SOURCE RECORDS >>
○ ○ ○ ○ ○ ○ ○

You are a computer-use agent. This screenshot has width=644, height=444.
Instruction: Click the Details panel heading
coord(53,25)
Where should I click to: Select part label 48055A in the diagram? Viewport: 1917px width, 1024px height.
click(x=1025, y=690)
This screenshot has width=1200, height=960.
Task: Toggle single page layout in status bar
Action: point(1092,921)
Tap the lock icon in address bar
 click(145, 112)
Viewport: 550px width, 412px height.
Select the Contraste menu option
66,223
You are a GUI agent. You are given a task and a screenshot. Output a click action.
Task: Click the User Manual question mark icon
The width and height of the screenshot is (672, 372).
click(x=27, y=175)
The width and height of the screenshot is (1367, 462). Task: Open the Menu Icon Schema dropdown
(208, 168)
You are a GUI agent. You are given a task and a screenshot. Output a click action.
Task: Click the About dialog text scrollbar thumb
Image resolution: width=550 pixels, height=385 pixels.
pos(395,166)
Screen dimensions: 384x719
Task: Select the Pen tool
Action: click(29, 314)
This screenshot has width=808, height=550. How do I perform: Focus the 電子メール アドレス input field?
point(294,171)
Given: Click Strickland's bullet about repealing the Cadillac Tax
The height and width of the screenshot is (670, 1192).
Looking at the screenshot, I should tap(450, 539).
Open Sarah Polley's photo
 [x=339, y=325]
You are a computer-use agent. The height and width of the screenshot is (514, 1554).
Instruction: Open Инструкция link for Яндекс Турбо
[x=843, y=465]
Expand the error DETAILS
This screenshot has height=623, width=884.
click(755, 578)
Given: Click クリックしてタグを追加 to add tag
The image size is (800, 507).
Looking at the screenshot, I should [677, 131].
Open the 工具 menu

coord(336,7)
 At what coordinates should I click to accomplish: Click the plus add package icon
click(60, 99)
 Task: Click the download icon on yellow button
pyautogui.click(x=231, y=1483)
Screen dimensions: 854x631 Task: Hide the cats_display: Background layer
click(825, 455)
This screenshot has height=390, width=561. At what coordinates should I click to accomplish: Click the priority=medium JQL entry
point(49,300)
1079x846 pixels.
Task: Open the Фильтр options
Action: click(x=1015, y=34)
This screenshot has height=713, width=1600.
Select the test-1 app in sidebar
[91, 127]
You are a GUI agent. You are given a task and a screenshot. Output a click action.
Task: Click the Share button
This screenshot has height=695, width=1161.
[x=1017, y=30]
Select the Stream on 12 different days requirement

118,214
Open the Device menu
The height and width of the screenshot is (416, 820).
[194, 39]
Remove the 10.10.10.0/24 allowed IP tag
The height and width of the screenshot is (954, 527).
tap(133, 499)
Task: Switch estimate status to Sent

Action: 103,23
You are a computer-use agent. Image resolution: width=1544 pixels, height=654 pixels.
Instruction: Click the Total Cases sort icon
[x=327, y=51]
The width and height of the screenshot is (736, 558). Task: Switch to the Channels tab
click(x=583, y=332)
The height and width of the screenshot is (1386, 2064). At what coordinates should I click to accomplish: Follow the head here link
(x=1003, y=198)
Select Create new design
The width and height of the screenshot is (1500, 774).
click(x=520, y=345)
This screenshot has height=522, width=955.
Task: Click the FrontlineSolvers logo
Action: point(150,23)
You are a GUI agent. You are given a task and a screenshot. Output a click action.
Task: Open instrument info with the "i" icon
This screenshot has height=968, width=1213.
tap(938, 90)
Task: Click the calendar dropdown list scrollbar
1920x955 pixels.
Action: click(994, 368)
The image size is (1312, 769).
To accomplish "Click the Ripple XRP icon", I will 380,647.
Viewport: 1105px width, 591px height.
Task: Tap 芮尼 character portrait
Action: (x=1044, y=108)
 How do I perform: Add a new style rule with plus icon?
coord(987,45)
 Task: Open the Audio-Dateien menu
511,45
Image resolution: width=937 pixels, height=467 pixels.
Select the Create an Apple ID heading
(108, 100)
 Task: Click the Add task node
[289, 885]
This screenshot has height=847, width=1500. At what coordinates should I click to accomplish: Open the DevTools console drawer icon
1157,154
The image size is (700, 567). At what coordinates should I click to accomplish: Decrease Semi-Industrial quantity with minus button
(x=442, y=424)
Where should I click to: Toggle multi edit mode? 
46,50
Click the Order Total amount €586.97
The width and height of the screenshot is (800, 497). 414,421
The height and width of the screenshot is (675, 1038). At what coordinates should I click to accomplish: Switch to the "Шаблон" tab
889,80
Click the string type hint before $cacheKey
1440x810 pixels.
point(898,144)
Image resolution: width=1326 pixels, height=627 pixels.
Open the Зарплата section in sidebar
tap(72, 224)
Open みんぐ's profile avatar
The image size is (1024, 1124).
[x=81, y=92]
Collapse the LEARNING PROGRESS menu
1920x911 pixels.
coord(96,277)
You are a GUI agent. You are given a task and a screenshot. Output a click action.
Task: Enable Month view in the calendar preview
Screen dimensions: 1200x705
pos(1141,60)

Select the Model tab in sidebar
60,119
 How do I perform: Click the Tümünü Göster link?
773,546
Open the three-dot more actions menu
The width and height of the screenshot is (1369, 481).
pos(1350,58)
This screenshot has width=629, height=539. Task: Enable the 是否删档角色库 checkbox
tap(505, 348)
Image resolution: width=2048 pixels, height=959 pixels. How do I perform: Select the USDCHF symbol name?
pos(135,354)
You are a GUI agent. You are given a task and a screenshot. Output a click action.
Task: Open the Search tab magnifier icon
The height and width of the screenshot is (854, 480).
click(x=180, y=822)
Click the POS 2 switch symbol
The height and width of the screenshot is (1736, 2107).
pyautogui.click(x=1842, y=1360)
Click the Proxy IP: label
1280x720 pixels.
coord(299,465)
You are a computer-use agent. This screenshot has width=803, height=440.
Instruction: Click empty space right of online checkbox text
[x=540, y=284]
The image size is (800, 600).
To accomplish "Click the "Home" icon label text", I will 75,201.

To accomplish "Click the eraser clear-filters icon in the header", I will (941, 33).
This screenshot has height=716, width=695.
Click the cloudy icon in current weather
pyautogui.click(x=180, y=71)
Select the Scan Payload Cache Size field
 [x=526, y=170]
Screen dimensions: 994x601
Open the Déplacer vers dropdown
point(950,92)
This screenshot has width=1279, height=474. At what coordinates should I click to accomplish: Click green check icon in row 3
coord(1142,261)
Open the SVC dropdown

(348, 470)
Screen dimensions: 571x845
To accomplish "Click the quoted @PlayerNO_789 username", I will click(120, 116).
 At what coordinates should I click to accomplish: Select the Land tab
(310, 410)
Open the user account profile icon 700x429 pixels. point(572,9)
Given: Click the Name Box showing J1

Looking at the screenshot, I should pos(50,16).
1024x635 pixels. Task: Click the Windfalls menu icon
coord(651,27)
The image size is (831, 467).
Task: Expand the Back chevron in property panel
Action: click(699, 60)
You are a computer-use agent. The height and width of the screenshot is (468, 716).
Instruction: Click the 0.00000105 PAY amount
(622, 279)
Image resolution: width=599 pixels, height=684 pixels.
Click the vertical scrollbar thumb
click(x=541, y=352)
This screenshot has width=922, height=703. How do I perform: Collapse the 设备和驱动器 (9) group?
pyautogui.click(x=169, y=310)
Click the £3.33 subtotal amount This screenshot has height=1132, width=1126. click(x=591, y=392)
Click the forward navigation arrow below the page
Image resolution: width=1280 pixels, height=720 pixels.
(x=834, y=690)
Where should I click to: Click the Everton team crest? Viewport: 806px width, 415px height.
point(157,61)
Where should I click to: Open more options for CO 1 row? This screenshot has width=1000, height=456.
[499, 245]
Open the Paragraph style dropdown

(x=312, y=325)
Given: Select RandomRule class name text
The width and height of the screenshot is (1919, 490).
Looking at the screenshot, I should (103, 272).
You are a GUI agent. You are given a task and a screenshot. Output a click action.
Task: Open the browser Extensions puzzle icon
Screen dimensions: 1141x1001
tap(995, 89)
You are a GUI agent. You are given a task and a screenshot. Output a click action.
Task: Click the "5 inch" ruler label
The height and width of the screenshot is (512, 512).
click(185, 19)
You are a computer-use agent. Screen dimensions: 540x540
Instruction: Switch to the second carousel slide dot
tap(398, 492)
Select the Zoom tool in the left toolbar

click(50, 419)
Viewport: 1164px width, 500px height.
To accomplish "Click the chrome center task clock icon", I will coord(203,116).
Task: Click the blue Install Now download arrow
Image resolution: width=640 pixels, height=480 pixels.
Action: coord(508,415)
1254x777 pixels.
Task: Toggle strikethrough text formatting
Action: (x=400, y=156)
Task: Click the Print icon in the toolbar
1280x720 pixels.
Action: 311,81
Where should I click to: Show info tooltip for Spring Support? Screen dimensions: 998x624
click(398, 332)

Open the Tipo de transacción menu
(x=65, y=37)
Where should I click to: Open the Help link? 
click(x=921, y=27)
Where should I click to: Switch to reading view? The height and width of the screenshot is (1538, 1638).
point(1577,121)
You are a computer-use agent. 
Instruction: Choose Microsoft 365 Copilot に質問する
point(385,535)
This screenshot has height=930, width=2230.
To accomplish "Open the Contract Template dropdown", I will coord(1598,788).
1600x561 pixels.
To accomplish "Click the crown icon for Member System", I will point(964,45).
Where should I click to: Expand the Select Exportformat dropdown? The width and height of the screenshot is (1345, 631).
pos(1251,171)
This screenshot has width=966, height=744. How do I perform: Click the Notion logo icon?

○ ○ ○ ○ ○ ○ ○

ABOUT THIS EXERCISE >>
Filter on the word "computer": copy each matching line from the entries above.

ANSWER FOR THIS EXERCISE >>
You are a computer-use agent. This screenshot has width=644, height=444.
You are a computer-use agent. The height and width of the screenshot is (514, 1554).
You are a computer-use agent. Image resolution: width=1544 pixels, height=654 pixels.
You are a computer-use agent. This screenshot has width=803, height=440.
You are a computer-use agent. The height and width of the screenshot is (468, 716).
You are a computer-use agent. Screen dimensions: 540x540
You are a computer-use agent. 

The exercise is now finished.